ものを言えぬ野球選手・関係者と改革進まぬ野球界
 上にあげた松下氏の文章の最後にある「決して恐れる必要なはい」という言葉は意味深長で、何を恐れる必要がないと言いたいかと言えば、それは「高野連」であることは明らかである。この文章が書かれたにもかかわらず、しかし、事態は動かなかった。それはやはり「恐れ」があったためであろう。高野連は、国民的スポーツである野球の根幹である高校野球を牛耳り、特に春・夏の甲子園の大会を人質に取っていたのである。

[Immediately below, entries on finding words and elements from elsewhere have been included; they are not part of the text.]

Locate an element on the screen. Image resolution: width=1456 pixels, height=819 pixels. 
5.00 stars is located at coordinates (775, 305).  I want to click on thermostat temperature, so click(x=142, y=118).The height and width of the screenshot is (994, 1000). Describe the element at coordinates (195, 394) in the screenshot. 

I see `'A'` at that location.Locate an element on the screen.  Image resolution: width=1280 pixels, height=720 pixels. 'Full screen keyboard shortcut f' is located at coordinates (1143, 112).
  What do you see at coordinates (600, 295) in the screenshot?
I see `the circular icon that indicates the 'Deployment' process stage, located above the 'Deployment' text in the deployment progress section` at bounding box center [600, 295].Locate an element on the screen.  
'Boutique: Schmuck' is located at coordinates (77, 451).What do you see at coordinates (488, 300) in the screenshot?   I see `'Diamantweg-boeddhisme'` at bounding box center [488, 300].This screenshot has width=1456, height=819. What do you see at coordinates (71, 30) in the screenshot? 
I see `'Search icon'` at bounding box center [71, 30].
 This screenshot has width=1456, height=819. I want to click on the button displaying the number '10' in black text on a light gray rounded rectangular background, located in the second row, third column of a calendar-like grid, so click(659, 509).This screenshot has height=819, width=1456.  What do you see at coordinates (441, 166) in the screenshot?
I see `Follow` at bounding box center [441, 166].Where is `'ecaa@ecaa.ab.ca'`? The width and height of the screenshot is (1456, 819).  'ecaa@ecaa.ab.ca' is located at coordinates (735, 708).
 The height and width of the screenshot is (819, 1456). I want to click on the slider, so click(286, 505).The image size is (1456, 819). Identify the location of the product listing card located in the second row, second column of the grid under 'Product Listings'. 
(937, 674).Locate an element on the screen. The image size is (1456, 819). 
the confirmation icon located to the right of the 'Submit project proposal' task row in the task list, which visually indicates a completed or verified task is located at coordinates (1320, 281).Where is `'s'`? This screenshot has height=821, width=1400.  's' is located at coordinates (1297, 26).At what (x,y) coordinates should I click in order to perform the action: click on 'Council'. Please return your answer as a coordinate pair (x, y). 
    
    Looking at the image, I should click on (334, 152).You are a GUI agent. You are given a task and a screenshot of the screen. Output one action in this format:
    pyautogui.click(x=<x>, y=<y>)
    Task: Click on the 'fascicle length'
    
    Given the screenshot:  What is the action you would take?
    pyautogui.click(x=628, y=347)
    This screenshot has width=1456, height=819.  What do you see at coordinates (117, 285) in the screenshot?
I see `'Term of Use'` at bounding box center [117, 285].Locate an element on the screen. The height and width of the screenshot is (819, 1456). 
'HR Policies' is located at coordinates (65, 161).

その中で、不祥事の発生による出場辞退の勧告から、応援団の応援の仕方、さらに大会時の宿泊旅館でのマスコミとの対応にまで口を出し、旅館の営業権にまで立ち入る権力を披瀝してきたのである。上の文章で下線を引いた部分は、今春の高野連批判に際して散々言い尽くされたことであった。

 このような権力構造の中で育った監督・部長はもちろん若い選手諸君は、「物言えば唇寒し」の感覚を持ち続けてきたのであろう。つまりは、揺るぎない縦社会の中にそれぞれがはめ込まれていると想像される。だから、ものを言うときには中井監督のように爆発するのであろうし、爆発させてもものを言えない若い生徒諸君は下級生に暴力を振るってストレス発散をするしかないのであろう。また、プロとアマとの関係を含めて最も古い体制を続けていると言われる野球界の改革がここ何十年か全く進まないのも、きちんと批判しつつ議論をしあう習慣を持った指導者層が、プロ野球選手会執行部の一部以外には全く育っていないからだと断言するしかないのである。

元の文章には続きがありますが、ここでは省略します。